Analytical Framework
- Objective: define expected outcome and target group.
- Options: prepare at least 2-3 alternatives.
- Criteria: effectiveness, cost, equity, feasibility, legality and risk.
- Instrument mix: choose law, budget, service, incentive, information, digital or partnership tools.
- Institution: clarify lead agency and coordination mechanism.
- Risk: identify resistance, capacity gap and unintended effects.
- Indicator: define output, outcome and impact measures.

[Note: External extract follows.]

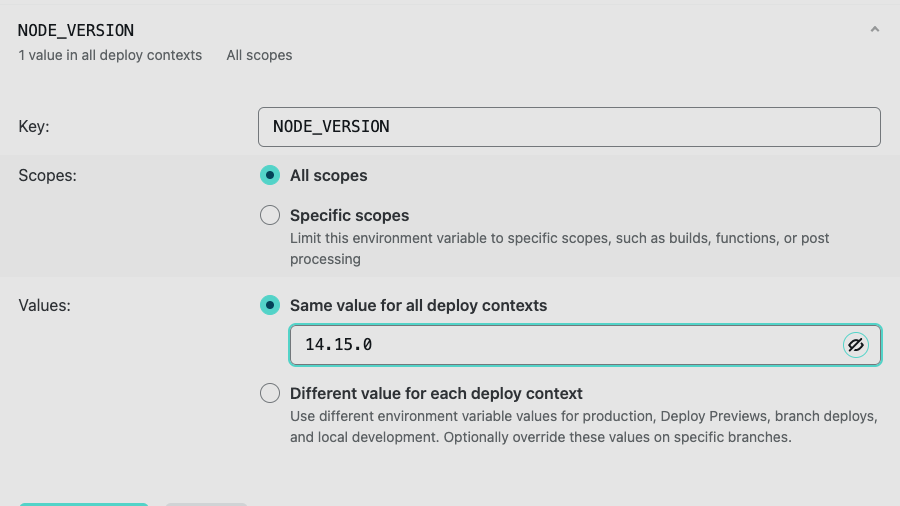Click the "Same value for all deploy contexts" label
This screenshot has height=506, width=900.
[x=418, y=305]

Nepal-Specific Application
- Policy formulation in Nepal often suffers from weak evidence, rushed consultation and poor linkage with budget.

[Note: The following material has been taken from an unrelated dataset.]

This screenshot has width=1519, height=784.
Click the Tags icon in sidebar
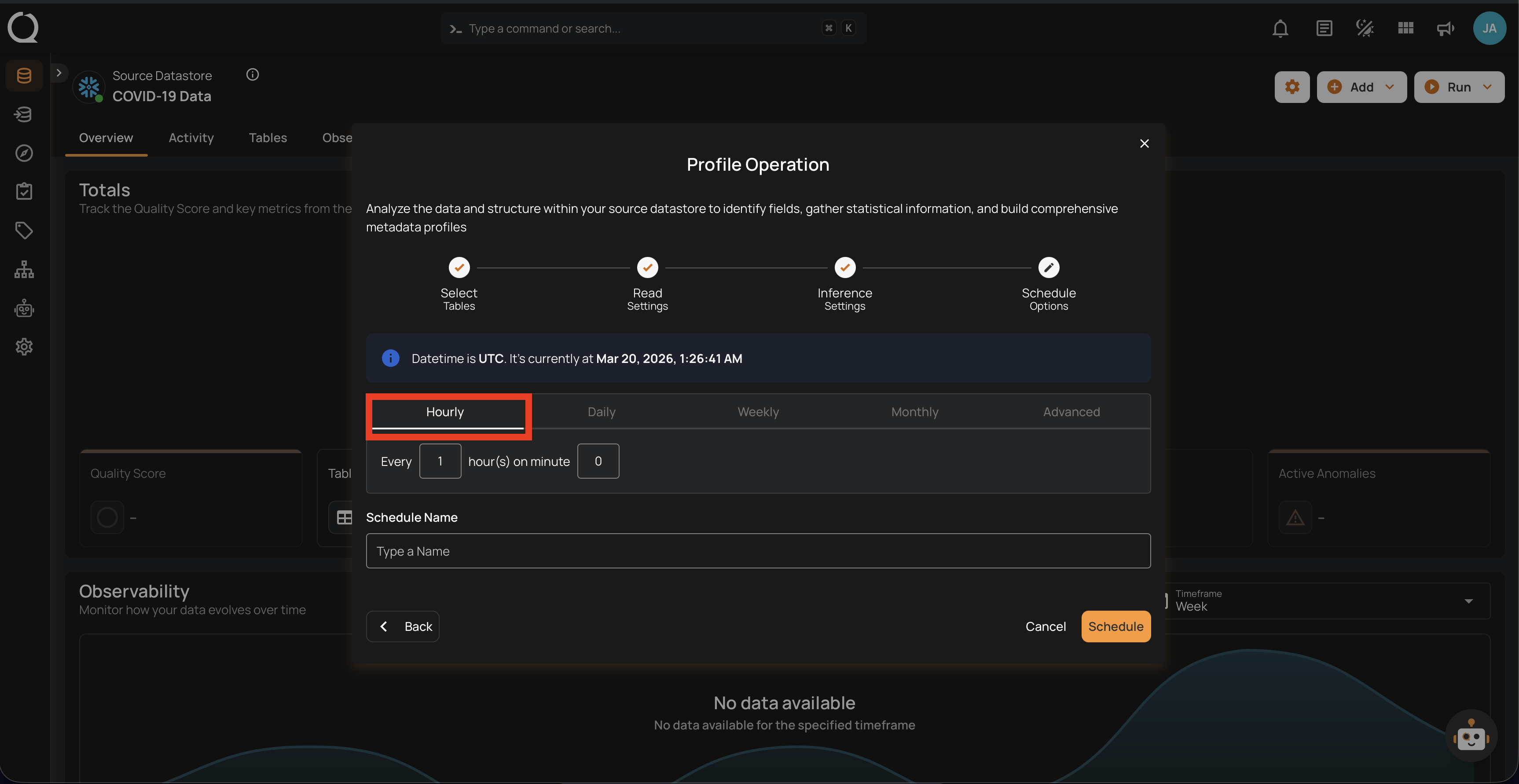click(24, 230)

- Policies may declare rights or goals without implementation standards and fiscal planning.
- Federal formulation needs role clarity between federal, provincial and local governments.
- Regulatory tools should be simplified to avoid creating rent-seeking and unnecessary discretion.
- Policy design should include citizen feedback, grievance mechanisms and local implementation realities.
| Design Choice | Weak Design | Strong Design |
|---|---|---|
| Objective | Improve service | Reduce average service time from 15 days to 5 days |
| Instrument | Make policy | Amend rule, digitize workflow, allocate staff, monitor SLA |
| Consultation | Formal meeting only | Stakeholder mapping with affected groups |
| Budget | To be managed later | Costed program linked with annual budget |
| Monitoring | Submit reports | Dashboard with output/outcome indicators |
Exam Point
- Mention alternatives and criteria, not only preferred solution.
- Use instrument mix language.
- Show feasibility and trade-offs.
- Link policy design with budget and implementation.
25-Mark Answer Structure
- Define formulation and option analysis.
- Explain formulation steps.
- Discuss policy instruments and criteria.
- Apply to Nepal’s design challenges.
- Recommend evidence-based, costed and implementation-ready formulation.
Model Argument
Nepal needs fewer symbolic policies and more implementation-ready policies: costed, legally clear, institutionally assigned, digitally trackable and evaluated through outcomes.
Diagrams and Tables To Practice
- Option appraisal matrix.
- Instrument mix wheel.
- Objective-instrument-indicator chain.
- Feasibility-risk matrix.
Common Mistakes
- Writing only one option.
- No cost or feasibility discussion.
- No equity lens.
- Confusing policy formulation with implementation.
Revision Questions
- What is option analysis?
- What are policy instruments?
- Why is fiscal feasibility important?
- What is regulatory impact assessment?
Summary
- Formulation converts diagnosis into options and instruments.
- Good policy design compares alternatives with clear criteria.
- Instrument mix is often stronger than a single tool.
- Implementation readiness must be designed from the start.